▶ **Extracted records**:

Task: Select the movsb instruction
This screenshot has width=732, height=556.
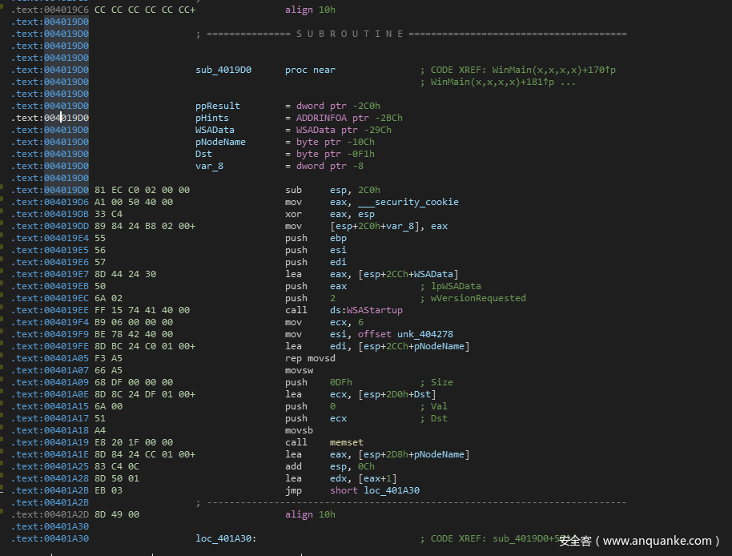Action: [x=299, y=430]
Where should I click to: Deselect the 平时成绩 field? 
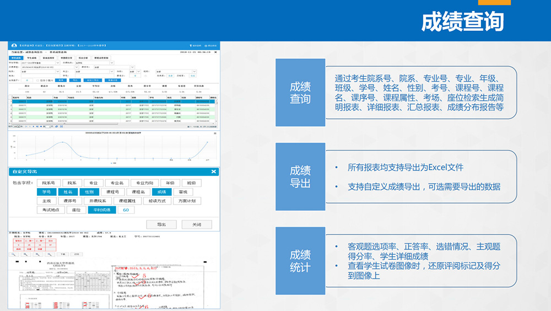(x=101, y=210)
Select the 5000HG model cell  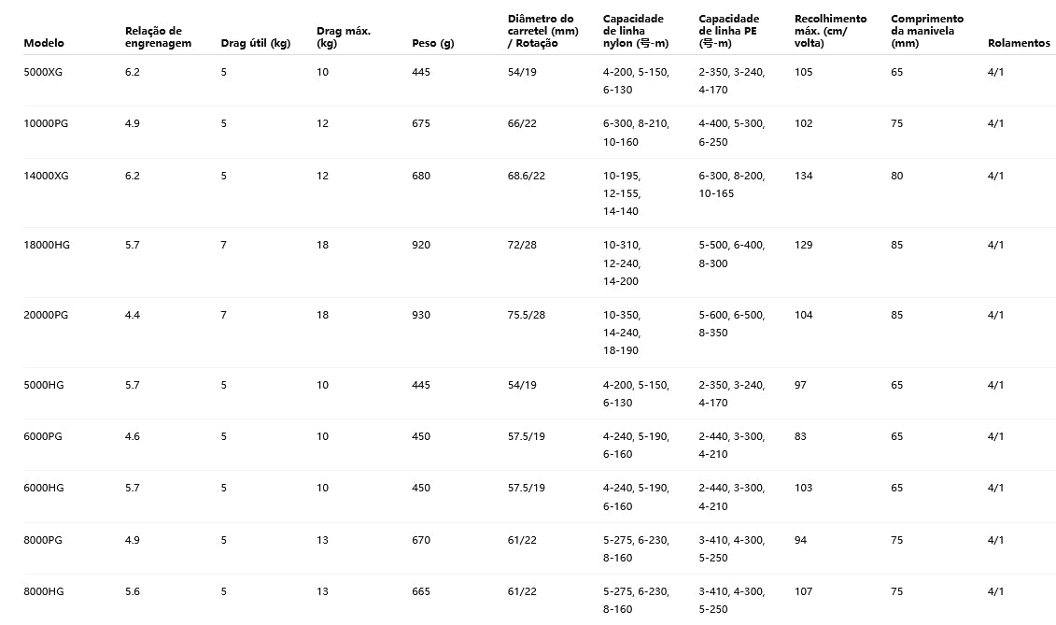coord(45,385)
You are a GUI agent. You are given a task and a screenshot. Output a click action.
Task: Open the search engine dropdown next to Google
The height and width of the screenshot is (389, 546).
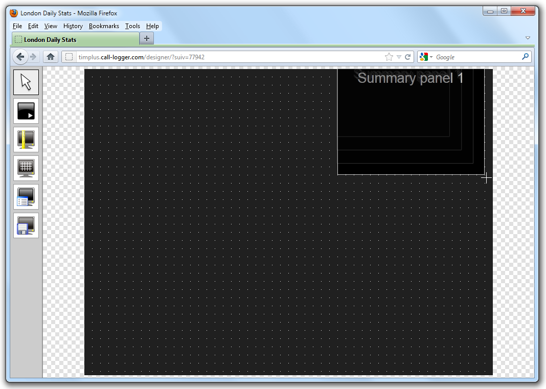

▶ **EXERCISE INSTRUCTIONS**:
Can you quote exactly, and only, the lines from the one containing "You are a GUI" through the last line of the records above, keeping both ends and leaving out any pictures?

▶ **TASK RESPONSE**:
You are a GUI agent. You are given a task and a screenshot. Output a click action.
Task: Open the search engine dropdown next to Google
The height and width of the screenshot is (389, 546).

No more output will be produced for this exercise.